Given the more modest demands of a three-module rack, the Cube's power supply offers only 500mV of current, compared with the Workhorse's 1200mV, but that's more than enough: it doesn't take a genius to work out that, on a per-module basis, there's more current available. Unlike the original Workhorse, the Cube's PSU is an external in-line one. Phantom power is available to all three module-slots, and is selected globally via a rear-panel switch.

On Test

The Cube isn't just for desk mounting: its compact form should make it useful for location work.The Cube isn't just for desk mounting: its compact form should make it useful for location work.Radial Workhorse Cube

Like the Workhorse, the Cube feels solid and nicely built, with a luxurious, thick paint-job, and all the lettering is easy to read. I tried several modules in the Cube, including some DIY ones that may or may not conform to the VPR Alliance standards, and none caused problems.
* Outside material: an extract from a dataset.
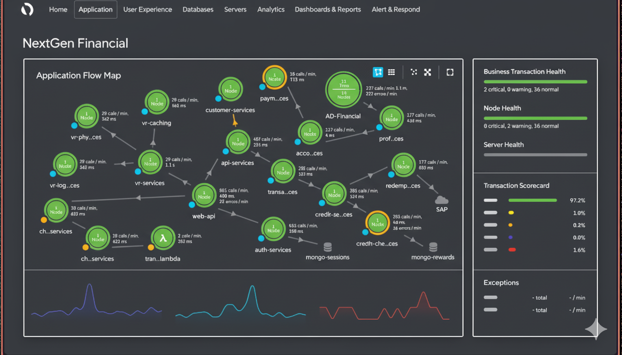Click the green 97.2% scorecard bar

[x=532, y=200]
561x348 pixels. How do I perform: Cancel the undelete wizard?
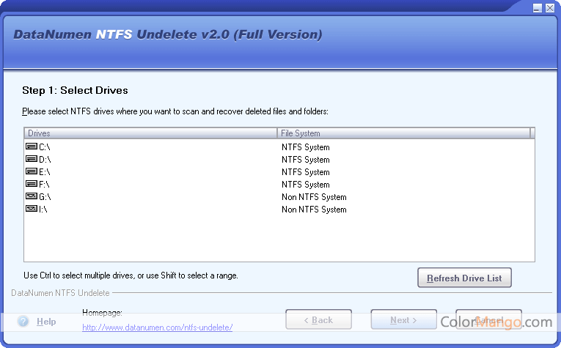click(488, 320)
The Feed routing facility might not be 'sexy', but it's genuinely useful, and makes me wish it had been incorporated into the 500-series standard from the word go! It allows you, for example, to build a three-module channel strip with mic pre, EQ and compressor, but only use a single cable in and another to come out. In other words, there's no messy patching required.

This routing feature currently works only with Radial's own modules, as far as I'm aware, although I can't see any reason why another manufacturer couldn't take advantage of the new standard. It's also worth me stating that there's nothing wrong with Radial's modules eithe. They offer a range that's both impressive and affordable, and we'll be reviewing some of them in the coming months.
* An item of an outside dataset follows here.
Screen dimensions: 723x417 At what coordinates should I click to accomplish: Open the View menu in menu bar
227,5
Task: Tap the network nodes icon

Where the Cube really wins out, though, is in its physical form. With a strap-handle on the top, it's compact and portable, and would be perfect for taking a few mic pres, or perhaps a three-module recording channel, out on location. I could imagine this having appeal for anyone with a larger 500-series rack already plumbed into their studio.
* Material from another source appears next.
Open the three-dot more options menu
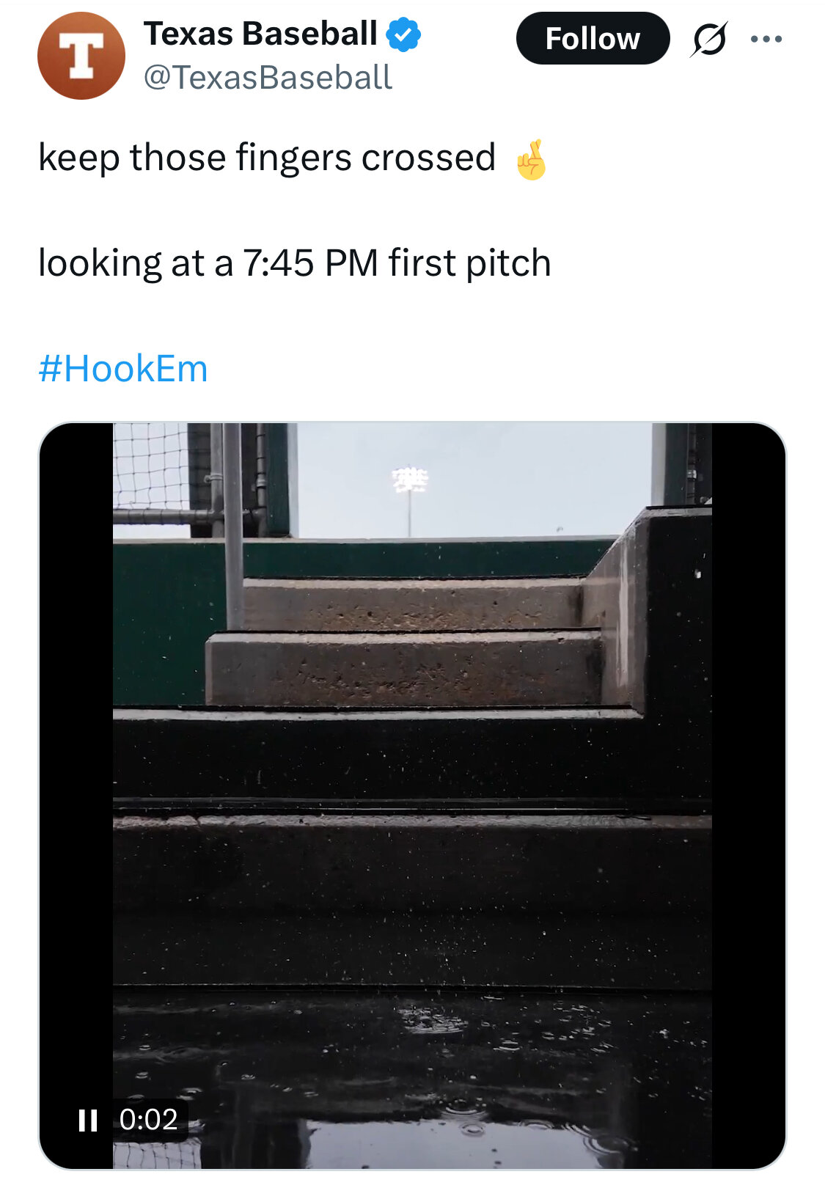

In the studio, its advantage is that it can be mounted within a desk surface and placed at different angles. You could quite easily have a pair of these in front of your DAW and speakers, placed either side of your computer keyboard, putting six modules within easy reach and angled for good visibility of their controls and meters.

In fact, there were only a few areas I could see for improvement, and even then, these aren't really problems. First, the Feed switches are on the rear. While that's fine if you're using the Cube as a portable or rackmounted system, it reduces its flexibility when you have it mounted in your desktop. Second, the Feed function works only left to right on adjacent units: I could find no way to route from the first slot to the third and then back to the second. Yet, I can't really complain about that, given that even in this configuration, the Workhorse units offer something that other racks do not. Finally, there's a small metal ridge on the top-front of the case that I can only think is there for styling, or possibly to increase the case's rigidity. Either way, I found it mildly frustrating, as it made slotting in some third-party modules with large controls a bit more tricky than would otherwise have been the case.

Verdict

Those very minor issues aside, I was very impressed by the Cube. It would make a great lightweight addition for someone who already has modules racked up and wants to be able to cherry-pick a few to take on location. It would also provide a good route into the 500-series system for those working in smaller project and home studios. And if you don't need to take things out of the studio and don't want to cut up your desk, it's good to know that Radial's Workhorse Powerstrip, launched at the same time as the Cube, offers everything I've discussed in this review, but in a 1U rackmount form!  

Alternatives

Most 500-series racks host more units than this, but if you're looking for something quite compact, there are two-module racks available from A-Designs and Empirical Labs, and there's also a more compact two-module case by BAE.